Product Team Consensus Decision-Making

Consensus is a decision-making process that fully utilizes the resources of a group. It is more difficult and time consuming to reach than a democratic vote or an autocratic decision. Most issues will involve trade-offs and the various decision alternatives will not satisfy everyone. Complete unanimity is not the goal – that is rarely possible. However, it is possible for each individual to have had the opportunity to express their opinion, be listened to, and accept a group decision based on its logic and feasibility considering all relevant factors. This requires the mutual trust and respect of each team member.

A consensus decision represents a reasonable decision that all members of the group can accept.

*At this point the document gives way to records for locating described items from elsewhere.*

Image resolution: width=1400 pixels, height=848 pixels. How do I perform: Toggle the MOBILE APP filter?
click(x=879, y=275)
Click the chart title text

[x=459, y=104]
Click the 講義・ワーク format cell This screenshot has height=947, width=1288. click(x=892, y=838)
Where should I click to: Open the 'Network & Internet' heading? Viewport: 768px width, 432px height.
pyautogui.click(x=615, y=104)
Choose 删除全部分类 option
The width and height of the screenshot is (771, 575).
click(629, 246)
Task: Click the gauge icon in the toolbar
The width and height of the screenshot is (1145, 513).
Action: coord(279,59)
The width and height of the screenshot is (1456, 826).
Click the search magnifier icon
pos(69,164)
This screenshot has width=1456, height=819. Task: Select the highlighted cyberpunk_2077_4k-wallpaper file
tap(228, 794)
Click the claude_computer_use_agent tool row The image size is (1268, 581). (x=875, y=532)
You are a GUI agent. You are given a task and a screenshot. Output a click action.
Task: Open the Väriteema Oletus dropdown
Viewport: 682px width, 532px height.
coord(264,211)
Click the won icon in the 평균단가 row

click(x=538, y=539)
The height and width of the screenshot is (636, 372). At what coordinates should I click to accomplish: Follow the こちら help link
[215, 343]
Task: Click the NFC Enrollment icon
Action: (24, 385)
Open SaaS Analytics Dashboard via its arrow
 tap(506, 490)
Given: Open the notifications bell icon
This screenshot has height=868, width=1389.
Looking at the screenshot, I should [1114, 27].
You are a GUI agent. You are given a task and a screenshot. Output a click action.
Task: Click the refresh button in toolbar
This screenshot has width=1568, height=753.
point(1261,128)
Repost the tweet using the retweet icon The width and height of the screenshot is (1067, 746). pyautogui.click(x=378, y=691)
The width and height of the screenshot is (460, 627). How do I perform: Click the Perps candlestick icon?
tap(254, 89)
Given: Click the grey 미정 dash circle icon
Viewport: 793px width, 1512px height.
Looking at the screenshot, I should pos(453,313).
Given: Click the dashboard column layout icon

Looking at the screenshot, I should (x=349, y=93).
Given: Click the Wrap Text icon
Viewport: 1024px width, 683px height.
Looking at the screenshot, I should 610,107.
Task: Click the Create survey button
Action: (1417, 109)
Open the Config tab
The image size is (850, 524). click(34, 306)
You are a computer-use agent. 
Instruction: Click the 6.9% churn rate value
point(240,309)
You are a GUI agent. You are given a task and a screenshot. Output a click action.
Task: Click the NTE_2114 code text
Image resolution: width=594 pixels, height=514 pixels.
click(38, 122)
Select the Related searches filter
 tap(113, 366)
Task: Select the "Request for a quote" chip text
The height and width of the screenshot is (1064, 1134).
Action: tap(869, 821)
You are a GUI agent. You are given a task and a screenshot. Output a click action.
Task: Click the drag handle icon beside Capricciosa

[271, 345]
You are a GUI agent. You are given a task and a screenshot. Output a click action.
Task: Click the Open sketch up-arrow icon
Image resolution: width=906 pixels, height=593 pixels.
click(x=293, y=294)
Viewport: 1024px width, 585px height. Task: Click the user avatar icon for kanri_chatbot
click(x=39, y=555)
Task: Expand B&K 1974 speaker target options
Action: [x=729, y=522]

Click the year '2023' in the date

It is not necessarily the optimal decision for each member. When all the group members feel this way, you have reached consensus as we have defined it. This means that a single person can block consensus if he or she feels that it is necessary.

Here are some guidelines for reaching consensus:

  1. Make sure everyone is heard from and feels listened to. Avoid arguing for your own position. Present your position as clearly as possible. Listen to other team members reactions and comments to assess their understanding of your position. Consider their reactions and comments carefully before you press your own point of view further.
  2. Do not assume that someone must win and someone must lose when a discussion reaches a stalemate. Instead, look for the next most acceptable alternatives for all parties. Try to think creatively. Explore what possibilities exist if certain constraints were removed.
  3. Do not change your mind simply to avoid conflict, to reach agreement, or maintain harmony. When agreement seems to come too quickly or easily, be suspicious. Explore the reasons and be sure that everyone accepts the solution for basically similar or complementary reasons. Yield only to positions that have objective or logically sound foundations or merits.
  4. Avoid conflict-reducing techniques such as majority vote, averaging, coin toss or bargaining. When dissenting members finally agree, do not feel that they have to be rewarded or accommodated by having their own way on some later point.
  5. Differences of opinion are natural and expected. Seek them out, value them, and try to involve everyone in the decision process. Disagreements can improve the group’s decision. With a wider range of information and opinions, there is a greater chance of that the group will hit upon a more feasible or satisfactory solution.